The data in the simulation were generated from a conjunctive multidimensional model and were fit to a unidimensional model. A number of the discrepancy measure which include X2, G2, COV (covariance), MBC, Q3, RESIDCOV (residual item covariance), LOR (log odds ration), standard log odds ration residual), and MH statistics were compared with respect to the effectiveness and sensitivity to the violation of local independence and unidimensionality.

The research found the similar findings of earlier work on situations of compensatory multidimensionality. That is, MBC, Q3, MH statistic is superior to other discrepancy measures.

The paper was well written and easy to follow. We may extend the research to conduct the PPMC to (1) the within and between multidimensional IRT model, (2) to incorporate the polytomous response.

In reply to QIU Xuelan

Re: Posterior Predictive Checking Topic

by LIU CHEN WEI -
I just took a look at this paper one time. Some questions may be unwise.

I found it provided many model-data fit index and compare them in simulation study. If PPMC tells us that the model is fit to data but other index not, how do we make a decision? Have any available package or program up to now? I think it may be some hard for us to check the correctness of program if we write it on our own. Any good idea to be sure of its correctness?

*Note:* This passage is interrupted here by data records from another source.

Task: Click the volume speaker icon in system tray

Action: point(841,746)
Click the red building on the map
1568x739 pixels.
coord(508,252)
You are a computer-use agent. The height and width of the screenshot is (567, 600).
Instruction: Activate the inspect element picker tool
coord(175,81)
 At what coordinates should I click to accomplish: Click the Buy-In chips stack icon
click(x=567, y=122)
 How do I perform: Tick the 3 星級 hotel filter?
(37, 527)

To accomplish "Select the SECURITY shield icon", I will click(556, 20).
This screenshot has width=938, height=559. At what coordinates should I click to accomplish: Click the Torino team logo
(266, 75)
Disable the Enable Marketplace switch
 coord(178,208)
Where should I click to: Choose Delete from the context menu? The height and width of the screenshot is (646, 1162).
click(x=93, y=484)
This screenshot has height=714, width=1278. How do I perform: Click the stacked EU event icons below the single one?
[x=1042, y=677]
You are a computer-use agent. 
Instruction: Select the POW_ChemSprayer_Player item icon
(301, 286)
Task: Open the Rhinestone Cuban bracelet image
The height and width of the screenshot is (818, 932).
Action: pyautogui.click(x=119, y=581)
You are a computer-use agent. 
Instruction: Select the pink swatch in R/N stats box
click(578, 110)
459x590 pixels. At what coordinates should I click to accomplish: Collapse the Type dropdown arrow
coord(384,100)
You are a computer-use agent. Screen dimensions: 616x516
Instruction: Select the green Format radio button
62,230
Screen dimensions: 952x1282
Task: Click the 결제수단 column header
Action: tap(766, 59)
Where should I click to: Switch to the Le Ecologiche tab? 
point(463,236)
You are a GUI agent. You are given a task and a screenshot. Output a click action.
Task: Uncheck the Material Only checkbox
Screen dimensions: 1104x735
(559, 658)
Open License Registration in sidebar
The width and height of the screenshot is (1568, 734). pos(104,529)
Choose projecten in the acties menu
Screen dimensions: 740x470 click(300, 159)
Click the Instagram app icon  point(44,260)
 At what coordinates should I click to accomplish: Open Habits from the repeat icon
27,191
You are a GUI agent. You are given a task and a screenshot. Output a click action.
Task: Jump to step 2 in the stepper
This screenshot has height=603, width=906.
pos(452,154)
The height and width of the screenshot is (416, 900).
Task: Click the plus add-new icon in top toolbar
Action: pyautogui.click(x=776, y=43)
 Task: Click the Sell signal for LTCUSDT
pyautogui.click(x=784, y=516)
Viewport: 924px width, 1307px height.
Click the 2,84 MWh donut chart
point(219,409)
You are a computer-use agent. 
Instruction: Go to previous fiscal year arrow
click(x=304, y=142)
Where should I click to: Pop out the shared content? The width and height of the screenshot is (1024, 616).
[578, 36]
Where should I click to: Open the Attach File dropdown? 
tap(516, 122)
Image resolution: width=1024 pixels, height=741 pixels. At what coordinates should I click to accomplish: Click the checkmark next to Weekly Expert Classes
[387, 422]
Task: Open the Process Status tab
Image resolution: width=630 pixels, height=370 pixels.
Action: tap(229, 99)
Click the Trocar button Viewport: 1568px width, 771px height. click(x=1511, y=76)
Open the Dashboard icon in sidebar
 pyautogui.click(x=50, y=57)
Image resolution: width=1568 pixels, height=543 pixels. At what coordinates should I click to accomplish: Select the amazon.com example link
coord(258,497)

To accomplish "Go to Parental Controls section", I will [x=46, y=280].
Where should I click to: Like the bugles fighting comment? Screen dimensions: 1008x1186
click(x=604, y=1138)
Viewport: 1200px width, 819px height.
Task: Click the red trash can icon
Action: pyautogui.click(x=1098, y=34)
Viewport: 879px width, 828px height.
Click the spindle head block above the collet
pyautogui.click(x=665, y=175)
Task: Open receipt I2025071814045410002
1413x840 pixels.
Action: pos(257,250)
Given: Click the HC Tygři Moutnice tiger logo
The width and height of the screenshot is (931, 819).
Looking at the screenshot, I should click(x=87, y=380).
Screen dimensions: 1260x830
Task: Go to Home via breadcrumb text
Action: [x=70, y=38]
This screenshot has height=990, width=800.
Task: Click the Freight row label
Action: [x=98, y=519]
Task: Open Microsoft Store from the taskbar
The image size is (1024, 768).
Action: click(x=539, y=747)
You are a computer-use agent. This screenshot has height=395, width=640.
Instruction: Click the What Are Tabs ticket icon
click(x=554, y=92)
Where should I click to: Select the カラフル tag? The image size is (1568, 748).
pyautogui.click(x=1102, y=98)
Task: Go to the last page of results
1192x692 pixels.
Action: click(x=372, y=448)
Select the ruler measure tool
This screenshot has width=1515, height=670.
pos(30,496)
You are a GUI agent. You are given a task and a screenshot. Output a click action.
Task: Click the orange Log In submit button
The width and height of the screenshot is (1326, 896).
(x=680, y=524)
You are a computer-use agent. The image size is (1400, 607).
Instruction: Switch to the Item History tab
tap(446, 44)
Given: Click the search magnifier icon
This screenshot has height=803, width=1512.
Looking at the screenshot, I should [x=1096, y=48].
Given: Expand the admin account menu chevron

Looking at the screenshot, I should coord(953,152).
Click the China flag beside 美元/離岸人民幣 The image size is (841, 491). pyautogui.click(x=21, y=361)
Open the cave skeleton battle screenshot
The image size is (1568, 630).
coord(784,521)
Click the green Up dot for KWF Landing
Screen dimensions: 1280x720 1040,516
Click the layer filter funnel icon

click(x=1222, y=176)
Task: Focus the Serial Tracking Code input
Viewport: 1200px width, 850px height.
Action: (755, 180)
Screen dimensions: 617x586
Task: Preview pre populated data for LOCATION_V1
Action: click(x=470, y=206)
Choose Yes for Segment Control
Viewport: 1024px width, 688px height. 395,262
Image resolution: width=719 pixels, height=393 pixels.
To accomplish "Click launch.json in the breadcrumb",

I think it can be applied in unfolding model as well when MCMC is used.
In reply to LIU CHEN WEI

Re: Posterior Predictive Checking Topic

by QIU Xuelan -

Q: If PPMC tells us that the model is fit to data but other index not, how do we make a decision?

A: Well, model-data misfit certainly include many kind of violations, multidimensional, or local dependence, or data gen from 3PL but fit with Rasch. Too many situations.

The index in PPMC is just sensitive for certain kind of violation. For example, LR may be sensitive for the local independence but not sensitive for multidimensionality. But Q3 may be sensitive for both kind of violations. Therefore, not any index in PPMC is perfact. We should decide which kind of violation and select proper index in PPMC.

Q: Have any available package or program up to now? I think it may be some hard for us to check the correctness of program if we write it on our own.

A: The most hard part of the program is to compute the index. The replication data could be gen by writing a line of code direclty in WINBUGS.